■ **GIVEN REQUEST**
Write what comes next in the Bodo documentation excerpt below on unsupported Python programs and type stability, picking up after its final line.

# start of SELECTED EXCERPT

10. Unsupported Python Programs

Bodo compiles functions into efficient native parallel binaries, which requires all the operations used in the code to be supported by Bodo. This excludes some Python features explained in this section.

10.1. Type Stability

To enable type inference, the program should be type stable, which means Bodo should be able to assign a single type to every variable.

10.1.1. DataFrame Schema

Deterministic dataframe schemas, which are required in most data systems, is key for type stability. For example, variable df in example below could be either a single column dataframe or a two column one – Bodo cannot determine it at compilation time:

@bodo.jit
def f(a):
    df = pd.DataFrame({"A": [1, 2, 3]})
    df2 = pd.DataFrame({"A": [1, 3, 4], "C": [-1, -2, -3]})
    if len(a) > 3:
        df = df.merge(df2)

    return df.mean()

print(f([2, 3]))

# end of SELECTED EXCERPT
# start of SUPPLIED RECORDS

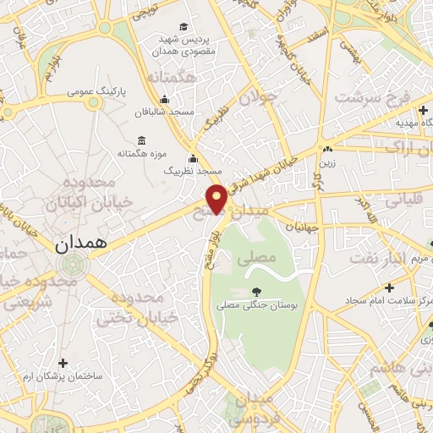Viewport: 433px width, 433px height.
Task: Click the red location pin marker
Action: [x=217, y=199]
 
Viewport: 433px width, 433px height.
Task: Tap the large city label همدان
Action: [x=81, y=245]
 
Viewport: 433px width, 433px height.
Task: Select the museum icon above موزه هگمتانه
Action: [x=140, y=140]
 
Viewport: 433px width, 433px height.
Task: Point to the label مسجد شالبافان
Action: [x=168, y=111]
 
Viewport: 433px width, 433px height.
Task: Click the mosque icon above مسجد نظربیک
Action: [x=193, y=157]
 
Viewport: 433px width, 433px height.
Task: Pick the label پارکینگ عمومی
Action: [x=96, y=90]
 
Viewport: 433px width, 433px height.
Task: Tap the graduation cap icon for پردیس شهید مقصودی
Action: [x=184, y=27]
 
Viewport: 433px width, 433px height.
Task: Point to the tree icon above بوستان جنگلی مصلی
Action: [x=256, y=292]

# end of SUPPLIED RECORDS
# start of SUPPLIED RECORDS

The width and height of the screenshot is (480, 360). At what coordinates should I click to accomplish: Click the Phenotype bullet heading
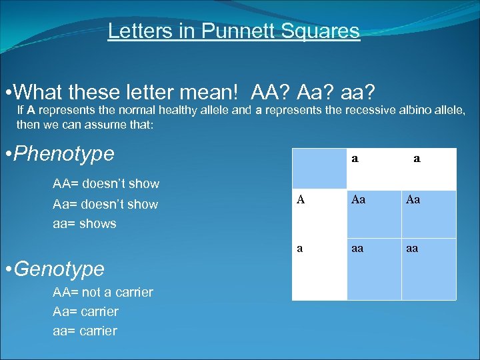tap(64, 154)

# end of SUPPLIED RECORDS

■ **OUTPUT OF THE EXERCISE**
# TypeError: Cannot unify dataframe((array(int64, 1d, C),), RangeIndexType(none), ('A',), False)
# and dataframe((array(int64, 1d, C), array(int64, 1d, C)), RangeIndexType(none), ('A', 'C'), False) for 'df'

The error message means that Bodo cannot find a type that can unify the two types into a single type. This code can be refactored so that the if control flow is executed in regular Python context, but the rest of computation is in Bodo functions. For example, one could use two versions of the function:

@bodo.jit
def f1():
    df = pd.DataFrame({"A": [1, 2, 3]})
    return df.mean()

@bodo.jit
def f2():
    df = pd.DataFrame({"A": [1, 2, 3]})
    df2 = pd.DataFrame({"A": [1, 3, 4], "C": [-1, -2, -3]})
    df = df.merge(df2)
    return df.mean()

a = [2, 3]
if len(a) > 3:
    print(f1())
else:
    print(f2())

Another common place where schema stability may be compromised is in passing non-constant list of key column names to dataframe operations such as groupby, merge and sort_values. In these operations, Bodo should be able to deduce the list of key column names at compile time in order to determine the output dataframe schema. For example, the program below is potentially type unstable since Bodo may not be able to infer column_list during compilation:

@bodo.jit
def f(a, i):
    column_list = a[:i]  # some computation that cannot be inferred statically
    df = pd.DataFrame({"A": [1, 2, 1], "B": [4, 5, 6]})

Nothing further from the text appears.